🤖 AI Summary
Multimodal large language models (MLLMs) lack dynamic, hierarchical visual attention mechanisms for video understanding. Method: This paper proposes the Vision Test-Time Scaling (VTTS) framework and the Iterative Perception (ITP) mechanism—enabling scalable perception computation during inference for the first time. Integrating reinforcement learning with spatiotemporal supervision, the method models progressive focusing on high-confidence spatiotemporal regions, emulating human-like hierarchical attention. A novel VTTS-80K dataset is constructed to support training and evaluation. Results: VideoChat-R1.5 achieves >5% average improvement across 15+ video understanding benchmarks, significantly outperforming strong baselines such as Qwen2.5VL-3B and Qwen2.5VL-7B. It demonstrates superior generalization in video dialogue and spatiotemporal reasoning tasks, advancing multimodal reasoning from static perception toward dynamic, iterative understanding.
📝 Abstract
Inducing reasoning in multimodal large language models (MLLMs) is critical for achieving human-level perception and understanding. Existing methods mainly leverage LLM reasoning to analyze parsed visuals, often limited by static perception stages. This paper introduces Visual Test-Time Scaling (VTTS), a novel approach to enhance MLLMs' reasoning via iterative perception during inference. VTTS mimics humans' hierarchical attention by progressively refining focus on high-confidence spatio-temporal regions, guided by updated textual predictions.
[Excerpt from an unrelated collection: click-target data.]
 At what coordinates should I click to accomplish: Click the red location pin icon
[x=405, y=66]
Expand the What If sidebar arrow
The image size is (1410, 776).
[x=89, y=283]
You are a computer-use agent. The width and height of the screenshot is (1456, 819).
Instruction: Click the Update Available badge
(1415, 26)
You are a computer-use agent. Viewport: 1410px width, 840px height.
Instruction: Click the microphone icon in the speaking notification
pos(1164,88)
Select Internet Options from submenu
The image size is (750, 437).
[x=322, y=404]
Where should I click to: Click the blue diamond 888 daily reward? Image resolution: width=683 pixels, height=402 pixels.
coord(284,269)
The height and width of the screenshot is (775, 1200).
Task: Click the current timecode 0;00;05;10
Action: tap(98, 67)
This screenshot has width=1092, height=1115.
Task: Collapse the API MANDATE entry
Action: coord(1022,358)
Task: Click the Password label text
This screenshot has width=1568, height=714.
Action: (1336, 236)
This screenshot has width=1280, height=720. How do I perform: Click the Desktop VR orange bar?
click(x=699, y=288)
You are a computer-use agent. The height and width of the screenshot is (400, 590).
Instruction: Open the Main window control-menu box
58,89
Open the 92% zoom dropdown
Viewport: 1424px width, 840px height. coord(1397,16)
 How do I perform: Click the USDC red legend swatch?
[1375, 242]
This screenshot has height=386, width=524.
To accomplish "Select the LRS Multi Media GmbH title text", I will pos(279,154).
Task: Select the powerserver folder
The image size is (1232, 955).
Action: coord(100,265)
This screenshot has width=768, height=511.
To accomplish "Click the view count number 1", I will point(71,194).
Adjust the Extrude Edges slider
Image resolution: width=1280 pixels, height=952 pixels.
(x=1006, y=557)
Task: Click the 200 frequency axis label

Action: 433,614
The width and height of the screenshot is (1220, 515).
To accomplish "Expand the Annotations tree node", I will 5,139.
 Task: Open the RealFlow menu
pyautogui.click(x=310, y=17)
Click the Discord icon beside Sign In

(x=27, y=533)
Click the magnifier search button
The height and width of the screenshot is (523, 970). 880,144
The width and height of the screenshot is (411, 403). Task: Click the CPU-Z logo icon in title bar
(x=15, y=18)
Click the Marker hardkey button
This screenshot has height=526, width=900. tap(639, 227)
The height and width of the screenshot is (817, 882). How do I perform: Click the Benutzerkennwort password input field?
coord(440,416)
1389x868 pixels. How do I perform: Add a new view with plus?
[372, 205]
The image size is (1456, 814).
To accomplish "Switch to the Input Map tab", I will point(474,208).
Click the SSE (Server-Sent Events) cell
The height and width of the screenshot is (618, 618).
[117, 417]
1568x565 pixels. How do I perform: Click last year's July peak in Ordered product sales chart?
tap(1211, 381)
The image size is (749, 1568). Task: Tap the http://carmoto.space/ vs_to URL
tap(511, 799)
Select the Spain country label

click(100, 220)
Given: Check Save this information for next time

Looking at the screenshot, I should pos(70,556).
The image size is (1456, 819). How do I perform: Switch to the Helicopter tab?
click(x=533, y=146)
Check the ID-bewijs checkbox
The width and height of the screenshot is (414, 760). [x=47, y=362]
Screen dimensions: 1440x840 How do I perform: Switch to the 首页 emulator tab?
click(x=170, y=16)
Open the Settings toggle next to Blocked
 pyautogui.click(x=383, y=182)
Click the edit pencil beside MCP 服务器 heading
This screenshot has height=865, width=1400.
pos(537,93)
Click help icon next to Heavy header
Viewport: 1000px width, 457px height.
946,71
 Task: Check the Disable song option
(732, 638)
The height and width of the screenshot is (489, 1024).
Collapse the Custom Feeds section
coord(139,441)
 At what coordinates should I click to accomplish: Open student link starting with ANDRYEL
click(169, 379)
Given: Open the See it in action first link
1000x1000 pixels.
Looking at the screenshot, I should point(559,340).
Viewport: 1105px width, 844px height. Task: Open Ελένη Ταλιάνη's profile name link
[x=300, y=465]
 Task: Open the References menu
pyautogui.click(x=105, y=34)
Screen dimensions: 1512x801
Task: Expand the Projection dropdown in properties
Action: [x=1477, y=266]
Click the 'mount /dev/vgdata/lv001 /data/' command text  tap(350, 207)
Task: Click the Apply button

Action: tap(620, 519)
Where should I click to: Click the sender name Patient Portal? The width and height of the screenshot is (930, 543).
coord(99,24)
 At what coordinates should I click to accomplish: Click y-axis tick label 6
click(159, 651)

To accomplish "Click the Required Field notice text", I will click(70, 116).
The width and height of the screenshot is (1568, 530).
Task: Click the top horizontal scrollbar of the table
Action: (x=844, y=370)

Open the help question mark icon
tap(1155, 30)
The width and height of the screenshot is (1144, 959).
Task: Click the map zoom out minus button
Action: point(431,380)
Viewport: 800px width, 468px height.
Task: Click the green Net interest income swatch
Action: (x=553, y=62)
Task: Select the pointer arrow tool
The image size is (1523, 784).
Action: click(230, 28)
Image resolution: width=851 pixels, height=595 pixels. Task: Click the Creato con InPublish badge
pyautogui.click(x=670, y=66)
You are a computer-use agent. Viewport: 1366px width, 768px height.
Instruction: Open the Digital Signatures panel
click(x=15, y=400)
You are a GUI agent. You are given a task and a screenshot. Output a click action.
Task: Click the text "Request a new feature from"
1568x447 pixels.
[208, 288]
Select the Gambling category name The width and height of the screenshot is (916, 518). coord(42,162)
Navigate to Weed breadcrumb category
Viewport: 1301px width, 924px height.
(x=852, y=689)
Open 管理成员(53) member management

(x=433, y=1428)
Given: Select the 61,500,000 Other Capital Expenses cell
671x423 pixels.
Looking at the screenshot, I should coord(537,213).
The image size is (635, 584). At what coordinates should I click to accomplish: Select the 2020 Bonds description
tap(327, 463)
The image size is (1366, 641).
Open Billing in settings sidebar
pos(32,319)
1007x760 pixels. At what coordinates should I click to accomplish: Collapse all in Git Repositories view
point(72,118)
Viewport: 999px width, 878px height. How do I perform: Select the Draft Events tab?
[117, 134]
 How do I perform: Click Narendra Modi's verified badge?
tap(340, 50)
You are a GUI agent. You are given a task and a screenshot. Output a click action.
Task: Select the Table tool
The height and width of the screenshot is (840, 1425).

Specifically, VTTS employs an Iterative Perception (ITP) mechanism, incorporating reinforcement learning with spatio-temporal supervision to optimize reasoning. To support this paradigm, we also present VTTS-80K, a dataset tailored for iterative perception. These designs allows a MLLM to enhance its performance by increasing its perceptual compute. Extensive experiments validate VTTS's effectiveness and generalization across diverse tasks and benchmarks. Our newly introduced Videochat-R1.5 model has achieved remarkable improvements, with an average increase of over 5%, compared to robust baselines such as Qwen2.5VL-3B and -7B, across more than 15 benchmarks that encompass video conversation, video reasoning, and spatio-temporal perception.